### Extracted data

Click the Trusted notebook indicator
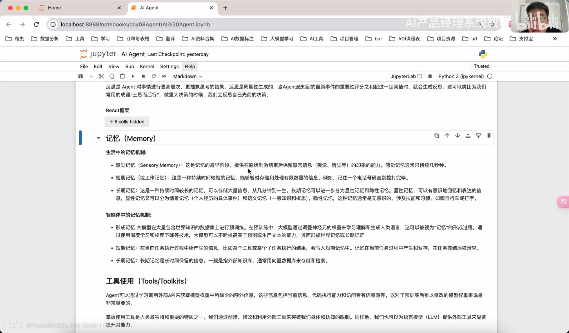 click(481, 66)
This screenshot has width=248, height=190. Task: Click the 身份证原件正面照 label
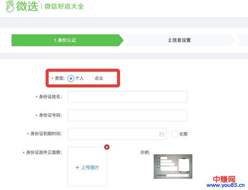[x=44, y=152]
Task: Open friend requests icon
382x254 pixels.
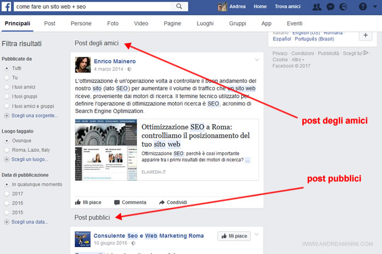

######

— Work required —
Reproduce the listing from the line with "This screenshot has" up to and including its final line, shifting each coordinate in the answers up by 36 and leaving all other text unchanged. Omit the pictures.

— Result for this task —
This screenshot has width=248, height=190. Task: Click the 身份证原件正面照 label
[x=80, y=188]
Task: Open friend requests icon
382x254 pixels.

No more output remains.